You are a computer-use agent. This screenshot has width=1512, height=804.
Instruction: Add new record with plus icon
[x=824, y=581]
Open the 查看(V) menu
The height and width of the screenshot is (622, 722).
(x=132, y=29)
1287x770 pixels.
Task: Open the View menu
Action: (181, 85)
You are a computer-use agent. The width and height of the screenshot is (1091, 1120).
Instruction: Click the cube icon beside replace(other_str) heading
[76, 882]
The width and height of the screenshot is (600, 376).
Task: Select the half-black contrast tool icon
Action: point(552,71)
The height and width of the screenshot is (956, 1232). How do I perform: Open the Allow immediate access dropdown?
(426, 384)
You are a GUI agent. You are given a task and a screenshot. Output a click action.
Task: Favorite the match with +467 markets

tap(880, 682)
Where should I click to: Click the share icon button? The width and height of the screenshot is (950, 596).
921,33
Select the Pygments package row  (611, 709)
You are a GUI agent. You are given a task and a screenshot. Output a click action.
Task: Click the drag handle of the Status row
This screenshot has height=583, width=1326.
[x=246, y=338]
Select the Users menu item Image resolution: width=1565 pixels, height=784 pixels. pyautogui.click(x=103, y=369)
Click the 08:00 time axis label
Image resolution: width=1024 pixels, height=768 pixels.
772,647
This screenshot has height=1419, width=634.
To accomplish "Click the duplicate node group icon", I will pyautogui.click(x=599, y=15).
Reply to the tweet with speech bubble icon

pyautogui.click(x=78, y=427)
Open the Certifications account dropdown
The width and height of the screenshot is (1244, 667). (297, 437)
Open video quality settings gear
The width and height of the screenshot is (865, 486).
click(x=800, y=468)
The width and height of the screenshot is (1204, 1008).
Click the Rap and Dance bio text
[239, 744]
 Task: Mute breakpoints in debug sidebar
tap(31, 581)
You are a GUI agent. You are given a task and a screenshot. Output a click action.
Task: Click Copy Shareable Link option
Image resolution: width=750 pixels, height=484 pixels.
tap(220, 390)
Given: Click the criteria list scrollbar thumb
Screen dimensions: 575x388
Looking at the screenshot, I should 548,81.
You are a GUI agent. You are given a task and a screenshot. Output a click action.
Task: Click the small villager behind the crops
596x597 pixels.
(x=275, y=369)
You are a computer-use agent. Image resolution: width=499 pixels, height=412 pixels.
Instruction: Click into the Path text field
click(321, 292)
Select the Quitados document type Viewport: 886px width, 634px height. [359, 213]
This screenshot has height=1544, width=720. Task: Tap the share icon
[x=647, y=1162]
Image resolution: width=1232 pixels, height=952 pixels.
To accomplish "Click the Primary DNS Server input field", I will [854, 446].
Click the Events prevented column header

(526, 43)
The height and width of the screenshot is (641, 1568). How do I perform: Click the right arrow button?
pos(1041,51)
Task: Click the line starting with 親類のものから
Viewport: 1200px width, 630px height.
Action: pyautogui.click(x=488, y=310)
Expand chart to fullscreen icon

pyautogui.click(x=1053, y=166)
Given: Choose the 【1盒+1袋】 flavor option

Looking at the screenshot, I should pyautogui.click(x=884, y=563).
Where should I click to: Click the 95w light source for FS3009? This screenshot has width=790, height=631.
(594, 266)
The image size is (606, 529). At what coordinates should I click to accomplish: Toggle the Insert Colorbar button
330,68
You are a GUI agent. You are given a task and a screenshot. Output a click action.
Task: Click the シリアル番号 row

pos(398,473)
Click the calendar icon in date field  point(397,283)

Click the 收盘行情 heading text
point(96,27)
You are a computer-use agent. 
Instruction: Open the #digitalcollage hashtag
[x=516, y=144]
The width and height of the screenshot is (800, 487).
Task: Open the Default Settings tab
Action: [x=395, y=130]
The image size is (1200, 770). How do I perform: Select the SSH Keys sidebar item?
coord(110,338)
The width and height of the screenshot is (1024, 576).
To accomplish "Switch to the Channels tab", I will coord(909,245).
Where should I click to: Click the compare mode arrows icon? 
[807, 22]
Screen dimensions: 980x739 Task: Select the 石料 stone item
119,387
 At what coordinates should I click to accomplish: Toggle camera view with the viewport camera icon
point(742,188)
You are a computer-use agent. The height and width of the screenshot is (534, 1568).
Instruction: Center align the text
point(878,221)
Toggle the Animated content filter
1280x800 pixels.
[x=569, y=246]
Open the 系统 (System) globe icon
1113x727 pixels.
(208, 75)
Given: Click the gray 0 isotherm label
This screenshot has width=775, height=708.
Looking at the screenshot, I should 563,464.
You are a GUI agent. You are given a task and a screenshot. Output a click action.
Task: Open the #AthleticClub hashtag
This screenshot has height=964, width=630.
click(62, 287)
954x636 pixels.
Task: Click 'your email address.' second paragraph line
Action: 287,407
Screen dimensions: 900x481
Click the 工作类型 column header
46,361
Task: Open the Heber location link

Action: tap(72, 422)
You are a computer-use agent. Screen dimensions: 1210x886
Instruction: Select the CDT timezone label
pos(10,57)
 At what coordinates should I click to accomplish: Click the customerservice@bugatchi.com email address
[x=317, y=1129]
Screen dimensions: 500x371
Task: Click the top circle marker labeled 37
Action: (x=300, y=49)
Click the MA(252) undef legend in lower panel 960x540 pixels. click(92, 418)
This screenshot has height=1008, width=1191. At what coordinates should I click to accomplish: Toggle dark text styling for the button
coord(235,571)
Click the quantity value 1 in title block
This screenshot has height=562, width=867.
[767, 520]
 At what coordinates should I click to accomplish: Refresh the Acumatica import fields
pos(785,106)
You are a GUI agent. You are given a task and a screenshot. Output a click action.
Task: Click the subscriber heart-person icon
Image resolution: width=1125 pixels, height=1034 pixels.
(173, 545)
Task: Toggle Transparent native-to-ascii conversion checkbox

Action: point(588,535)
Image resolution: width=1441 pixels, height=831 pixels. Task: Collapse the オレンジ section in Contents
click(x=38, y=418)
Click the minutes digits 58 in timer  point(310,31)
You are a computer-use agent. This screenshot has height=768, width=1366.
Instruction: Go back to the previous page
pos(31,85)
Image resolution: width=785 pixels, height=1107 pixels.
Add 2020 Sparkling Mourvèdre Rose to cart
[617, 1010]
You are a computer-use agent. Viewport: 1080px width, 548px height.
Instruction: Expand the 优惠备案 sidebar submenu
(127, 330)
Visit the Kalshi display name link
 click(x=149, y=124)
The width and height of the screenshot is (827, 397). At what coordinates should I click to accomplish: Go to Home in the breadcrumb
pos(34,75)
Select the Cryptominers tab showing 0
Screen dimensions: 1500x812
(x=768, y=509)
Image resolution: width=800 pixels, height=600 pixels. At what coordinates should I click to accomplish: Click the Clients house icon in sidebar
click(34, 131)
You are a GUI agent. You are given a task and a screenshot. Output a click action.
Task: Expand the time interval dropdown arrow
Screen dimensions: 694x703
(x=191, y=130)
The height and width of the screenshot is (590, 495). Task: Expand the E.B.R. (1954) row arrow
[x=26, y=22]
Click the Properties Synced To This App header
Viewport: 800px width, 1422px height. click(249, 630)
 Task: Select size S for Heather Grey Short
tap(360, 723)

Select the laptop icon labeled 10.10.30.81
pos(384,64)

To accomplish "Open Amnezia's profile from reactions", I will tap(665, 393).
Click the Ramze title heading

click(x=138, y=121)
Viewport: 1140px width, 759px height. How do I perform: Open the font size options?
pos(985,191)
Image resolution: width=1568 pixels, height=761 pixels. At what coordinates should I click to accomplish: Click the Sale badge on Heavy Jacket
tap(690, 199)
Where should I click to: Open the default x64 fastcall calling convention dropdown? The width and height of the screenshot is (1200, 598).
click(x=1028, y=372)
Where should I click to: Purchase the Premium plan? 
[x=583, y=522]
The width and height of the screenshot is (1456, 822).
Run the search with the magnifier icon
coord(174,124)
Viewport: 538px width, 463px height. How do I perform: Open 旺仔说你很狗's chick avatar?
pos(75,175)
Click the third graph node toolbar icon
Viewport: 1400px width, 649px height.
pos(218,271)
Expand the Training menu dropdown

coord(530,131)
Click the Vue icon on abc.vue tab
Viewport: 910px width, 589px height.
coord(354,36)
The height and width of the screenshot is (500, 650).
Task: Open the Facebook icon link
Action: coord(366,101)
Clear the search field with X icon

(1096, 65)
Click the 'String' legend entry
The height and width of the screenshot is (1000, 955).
- - - - -
WHAT THE TASK REQUIRES
An exact transcription of the lines from the start of the listing through the line bearing "This screenshot has height=1419, width=634." is the whole answer.

REPLY
You are a computer-use agent. This screenshot has width=1512, height=804.
Instruction: Add new record with plus icon
[x=824, y=581]
Open the 查看(V) menu
The height and width of the screenshot is (622, 722).
(x=132, y=29)
1287x770 pixels.
Task: Open the View menu
Action: (181, 85)
You are a computer-use agent. The width and height of the screenshot is (1091, 1120).
Instruction: Click the cube icon beside replace(other_str) heading
[76, 882]
The width and height of the screenshot is (600, 376).
Task: Select the half-black contrast tool icon
Action: point(552,71)
The height and width of the screenshot is (956, 1232). How do I perform: Open the Allow immediate access dropdown?
(426, 384)
You are a GUI agent. You are given a task and a screenshot. Output a click action.
Task: Favorite the match with +467 markets

tap(880, 682)
Where should I click to: Click the share icon button? The width and height of the screenshot is (950, 596).
921,33
Select the Pygments package row  (611, 709)
You are a GUI agent. You are given a task and a screenshot. Output a click action.
Task: Click the drag handle of the Status row
This screenshot has height=583, width=1326.
[x=246, y=338]
Select the Users menu item Image resolution: width=1565 pixels, height=784 pixels. pyautogui.click(x=103, y=369)
Click the 08:00 time axis label
Image resolution: width=1024 pixels, height=768 pixels.
772,647
This screenshot has height=1419, width=634.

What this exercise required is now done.